Do not recommend elastic compression stockings (ECS) to decrease the incidence of post-thrombotic syndrome (PTS) after deep vein thrombosis (DVT).1

Strength of recommendation

B: Based on a large, randomized controlled trial

Kahn SR, Shapiro S, Wells PS, et al; SOX trial investigators. Compression stockings to prevent post-thrombotic syndrome: a randomised placebo-controlled trial. Lancet. 2014;383:880-888.

Illustrative case

A 56-year-old man comes to your clinic 3 days after receiving a diagnosis of lower extremity deep vein thrombosis (DVT). He was prescribed warfarin, 5 mg/d, with enoxaparin bridging, 120 mg/d. He has read about post-thrombotic syndrome (PTS) online and is very concerned about this possible side effect. He is asking about using elastic compression stockings (ECS). What should you tell him?

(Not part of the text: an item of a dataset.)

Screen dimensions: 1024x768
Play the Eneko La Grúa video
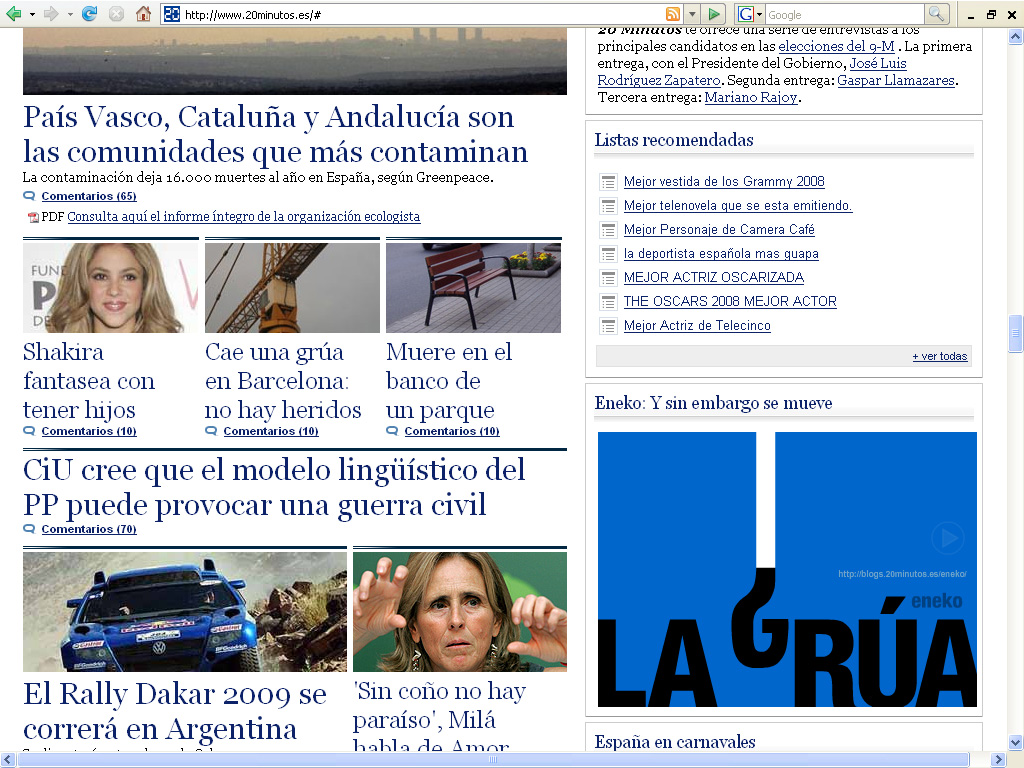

PTS can be a frustrating, debilitating condition. Its clinical features range from minor limb swelling to severe edema and pain, irreversible skin changes, and leg ulcerations.2 It occurs in 25% to 50% of patients after DVT.3 Because current PTS treatments are not very effective, prevention is essential.4,5

Patients are frequently encouraged to wear ECS after DVT to reduce the incidence of PTS by reducing venous hypertension and reflux. These stockings are expensive and uncomfortable. Prior studies suggested that using ECS can cut the incidence of PTS in half.6,7 However, these were small, single-center studies, and they were not placebo-controlled.6,7

STUDY SUMMARY: RCT sets aside a common practice

Kahn et al1 conducted a randomized, placebo-controlled trial of active vs placebo ECS in patients from 24 centers in the United States and Canada who’d had an ultrasound-confirmed proximal DVT (in the popliteal or more proximal deep leg vein) within the previous 14 days. Most patients received standard anticoagulation therapy to treat their DVT (5-10 days of heparin and 3-6 months of warfarin). Patients were excluded if they had received thrombolytics, had arterial claudication, had a life expectancy of <6 months, were unable to put on ECS due to physical disabilities or allergy, or were unable to participate in follow-up visits.

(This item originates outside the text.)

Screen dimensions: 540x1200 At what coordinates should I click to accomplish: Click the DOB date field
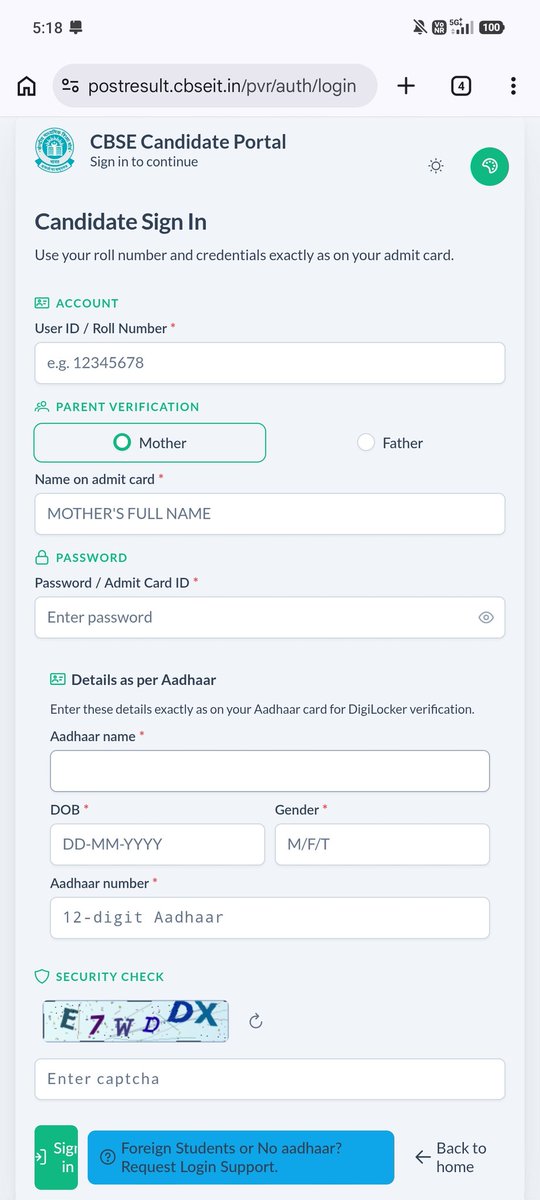[x=157, y=844]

Patients were randomly assigned to wear active (30-40 mm Hg graduated) ECS or identical-looking placebo ECS with <5 mm Hg compression at the ankle for 2 years. Providers, study personnel and statisticians, and patients were all blinded to treatment allocation. Patients were asked to wear the stocking on the affected leg each day from when they woke until they went to bed.

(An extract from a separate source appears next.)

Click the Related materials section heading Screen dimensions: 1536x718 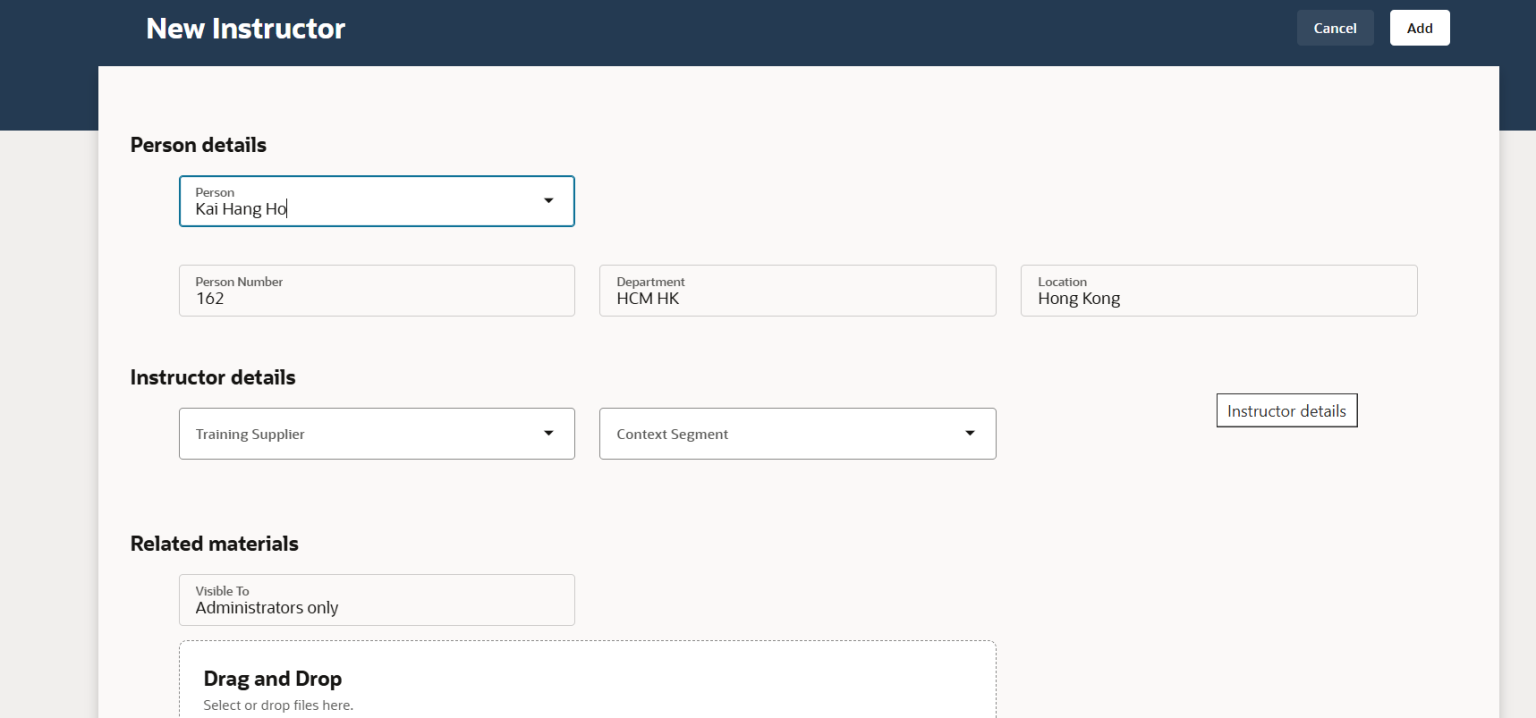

Participants were followed at one, 6, 12, 18, and 24 months. The primary outcome was the cumulative incidence of PTS diagnosed at 6 months or later using Ginsberg’s criteria of ipsilateral pain and swelling of at least 1 month’s duration.8 Secondary outcomes included severity of PTS, presence of leg ulcers, recurrence of venous thromboembolism (VTE), death, adverse events, venous valvular reflux, and quality of life (QOL). Outcomes were measured objectively using a validated scale (the Villalta scale) for PTS severity and the 36-item Short Form Health Survey (SF-36) and the Venous Insufficiency Epidemiological and Economic Study Quality of Life (VEINES-QOL) questionnaire to measure QOL.9-11

There were 409 patients in the ECS group and 394 in the placebo group. Baseline characteristics, including body mass index (BMI), VTE risk factors, and anticoagulation treatment regimens, were similar between groups. The average age was 55.4 years in the study group (standard deviation [SD] ± 15.3 years) and 54.8 years (SD ± 15.8 years) in the place- bo group. Men comprised 62.4% of the active group and 57.9% of the placebo group. Approximately 90% of the participants in both groups were white.

At one month, approximately 95% of participants in both the active and placebo groups used the stockings; at 24 months, a little less than 70% of the participants in both groups continued to use the stockings. The percentage of people who used the stockings for at least 3 days a week was similar across both groups.

The cumulative incidence of PTS during follow-up was 14.2% in the active group vs 12.7% in the placebo group, with a hazard ratio of 1.13 (95% confidence interval [CI], .73-1.76; P=.58). There were no differences in any of the secondary outcomes. Prespecified subgroup analyses found that age, BMI, and severity of DVT had no effect on the outcomes. There was a marginal benefit for ECS for women (P=.047) over men, but this does not likely reflect a true difference because the CIs surrounding the hazard ratios for men and women overlapped and crossed the null value.

WHAT'S NEW: New evidence contradicts previous studies

This placebo-controlled randomized trial found no benefit in using compression stockings to prevent post-thrombotic syndrome.

Two prior studies showed that using 30 to 40 mm Hg ECS decreased the incidence of PTS after proximal DVT.6,7 However, these were smaller, open-label, single-center studies. This study by Kahn et al1 was the first placebo-controlled, randomized, multicenter study that used validated instruments to measure PTS and QOL. It found no benefit in using ECS, thus contradicting the results of the prior studies.

 

 

There are currently no guidelines or consensus statements for or against the use of ECS after DVT.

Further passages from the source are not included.